The final instalment tells of the gradual withdrawal of Quakers from the USSR, completed in 1931. Of continuing interest, however, is the summary of the subsequent lives of the volunteers. These are individual and varied. But there are more layers to this account than the individual figures. The origins of the planning and communications – first between British and US Friends and their governments, and then with the rapidly-changing Russian authorities and Russian relief organisations – are documented in all their demanding complexity. This was relief on a vast scale.
The book also reflects on the difficulties of working with regimes and individuals whose behaviour runs counter to the Quaker way. Russia’s representative on relief organisations was a member of what was to become the KGB.

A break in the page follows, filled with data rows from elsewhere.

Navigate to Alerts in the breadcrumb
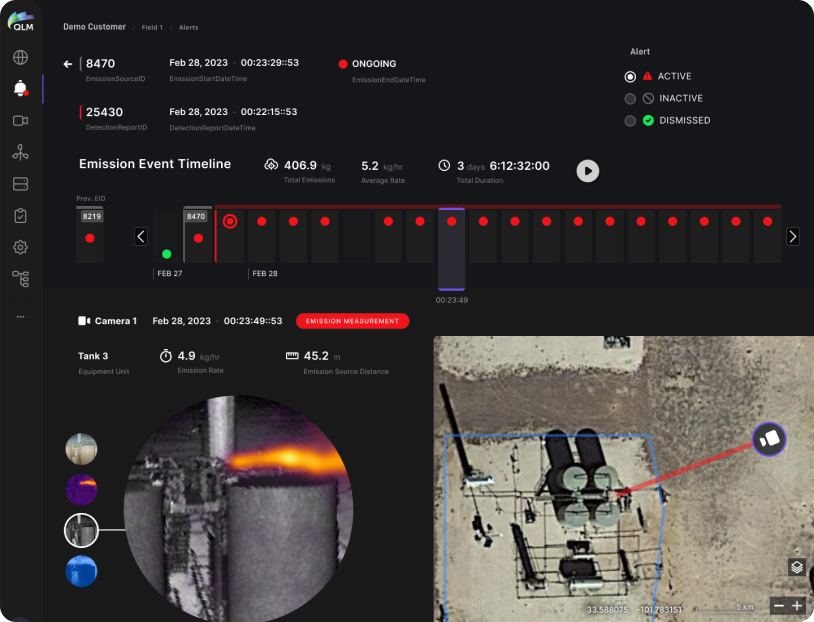The width and height of the screenshot is (814, 622). pos(188,27)
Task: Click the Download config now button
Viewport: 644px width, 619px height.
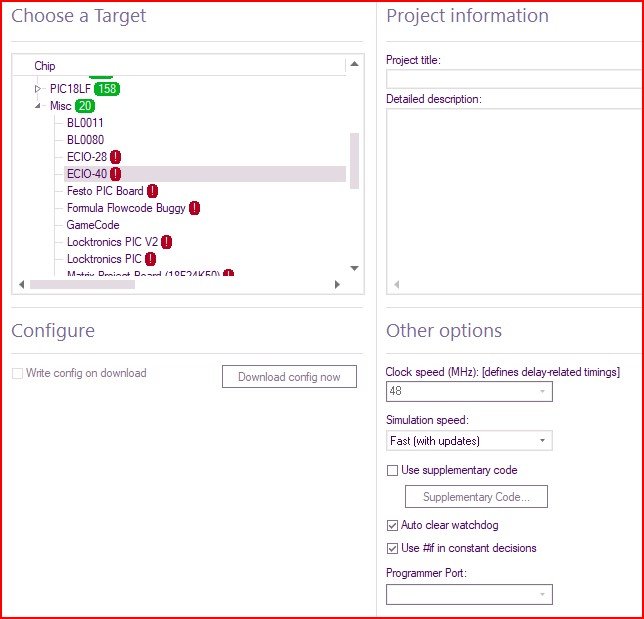Action: coord(289,377)
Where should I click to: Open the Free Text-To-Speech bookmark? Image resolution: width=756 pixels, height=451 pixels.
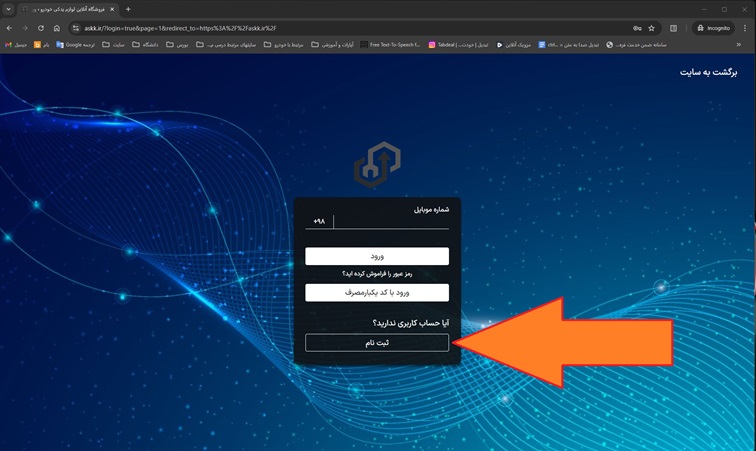click(x=391, y=45)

For me, however, the most valuable part of the account is from Sergei Nikitin himself. He describes his response to learning that Friends came to Russia in fearful circumstances, with no idea of personal gain, simply to relieve suffering. His sense of finding what he was seeking in Quakerism is real and grounded. Actions of compassion and love, spirit-led, and carried out with trust tempered by realism, is powerful and effective, whatever our limitations and frustrations, doubts and fears. This is an inspirational story.
Comments
An excellent review of a fascinating book about an astonishing episode in Quaker history that might otherwise slip away into oblivion. It is meticulously detailed, and excellently translated.
As Daphne Sanders writes “the most valuable part of the account is from Sergei Nikitin himself” He learnt English because he liked the Beatles (he still does!)
His work for Amnesty in Moscow ended when Putin’s agents broke in to the Amnesty offices and changed the locks.
https://www.facebook.com/sergei.nikitin.52/posts/10211339256181191
It was Quaker intervention to relieve famine in post-WWI Europe that gave Rufus Jones the standing needed to meet with Reinhard Heydrich after the nightmare that was the Kristallnacht pogrom.